* [Data listing]
———
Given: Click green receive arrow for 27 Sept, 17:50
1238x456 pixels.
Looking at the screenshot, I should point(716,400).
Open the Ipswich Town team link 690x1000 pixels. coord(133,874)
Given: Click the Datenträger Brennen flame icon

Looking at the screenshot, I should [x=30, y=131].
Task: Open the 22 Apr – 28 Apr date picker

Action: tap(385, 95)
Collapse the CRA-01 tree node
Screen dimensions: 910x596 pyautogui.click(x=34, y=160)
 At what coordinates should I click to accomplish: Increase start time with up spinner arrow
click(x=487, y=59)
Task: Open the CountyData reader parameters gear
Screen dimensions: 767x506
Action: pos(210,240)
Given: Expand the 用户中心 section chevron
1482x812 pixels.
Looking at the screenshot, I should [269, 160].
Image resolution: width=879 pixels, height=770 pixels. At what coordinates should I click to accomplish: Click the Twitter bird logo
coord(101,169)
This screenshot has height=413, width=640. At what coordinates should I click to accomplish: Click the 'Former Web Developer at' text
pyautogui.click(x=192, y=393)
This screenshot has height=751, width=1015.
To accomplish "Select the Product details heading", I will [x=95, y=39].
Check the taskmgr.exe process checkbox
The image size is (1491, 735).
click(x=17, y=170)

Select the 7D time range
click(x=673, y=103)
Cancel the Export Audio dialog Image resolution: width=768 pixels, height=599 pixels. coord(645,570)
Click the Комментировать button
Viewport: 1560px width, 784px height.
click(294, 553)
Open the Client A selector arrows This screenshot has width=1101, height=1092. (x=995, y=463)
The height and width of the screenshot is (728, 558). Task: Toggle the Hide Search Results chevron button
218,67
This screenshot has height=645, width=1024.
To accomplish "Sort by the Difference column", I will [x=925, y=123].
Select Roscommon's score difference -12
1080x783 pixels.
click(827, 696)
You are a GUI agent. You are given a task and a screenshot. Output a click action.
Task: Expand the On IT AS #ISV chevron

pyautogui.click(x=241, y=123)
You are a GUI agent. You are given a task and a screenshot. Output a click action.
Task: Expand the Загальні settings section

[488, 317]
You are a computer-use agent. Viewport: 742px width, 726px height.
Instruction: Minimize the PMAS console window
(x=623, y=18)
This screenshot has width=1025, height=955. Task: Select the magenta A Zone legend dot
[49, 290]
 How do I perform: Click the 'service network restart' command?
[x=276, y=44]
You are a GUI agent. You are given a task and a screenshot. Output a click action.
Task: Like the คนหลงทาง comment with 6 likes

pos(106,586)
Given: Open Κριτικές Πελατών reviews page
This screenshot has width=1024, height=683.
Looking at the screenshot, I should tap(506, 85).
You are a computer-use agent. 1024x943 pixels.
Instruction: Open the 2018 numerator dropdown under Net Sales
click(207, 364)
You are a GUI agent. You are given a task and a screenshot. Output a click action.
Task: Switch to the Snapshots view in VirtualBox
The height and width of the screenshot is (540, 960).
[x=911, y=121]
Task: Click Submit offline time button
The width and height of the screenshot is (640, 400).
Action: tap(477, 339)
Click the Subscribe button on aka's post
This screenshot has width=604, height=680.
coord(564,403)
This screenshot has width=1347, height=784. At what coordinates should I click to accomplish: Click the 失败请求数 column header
———
* [Activity]
Restate word for word the entries above from the line with "Collapse the CRA-01 tree node" through the line with "Cancel the Export", inclusive, leaving out everything else.

* [The answer]
Collapse the CRA-01 tree node
Screen dimensions: 910x596 pyautogui.click(x=34, y=160)
 At what coordinates should I click to accomplish: Increase start time with up spinner arrow
click(x=487, y=59)
Task: Open the CountyData reader parameters gear
Screen dimensions: 767x506
Action: pos(210,240)
Given: Expand the 用户中心 section chevron
1482x812 pixels.
Looking at the screenshot, I should [269, 160].
Image resolution: width=879 pixels, height=770 pixels. At what coordinates should I click to accomplish: Click the Twitter bird logo
coord(101,169)
This screenshot has height=413, width=640. At what coordinates should I click to accomplish: Click the 'Former Web Developer at' text
pyautogui.click(x=192, y=393)
This screenshot has height=751, width=1015.
To accomplish "Select the Product details heading", I will [x=95, y=39].
Check the taskmgr.exe process checkbox
The image size is (1491, 735).
click(x=17, y=170)

Select the 7D time range
click(x=673, y=103)
Cancel the Export Audio dialog Image resolution: width=768 pixels, height=599 pixels. coord(645,570)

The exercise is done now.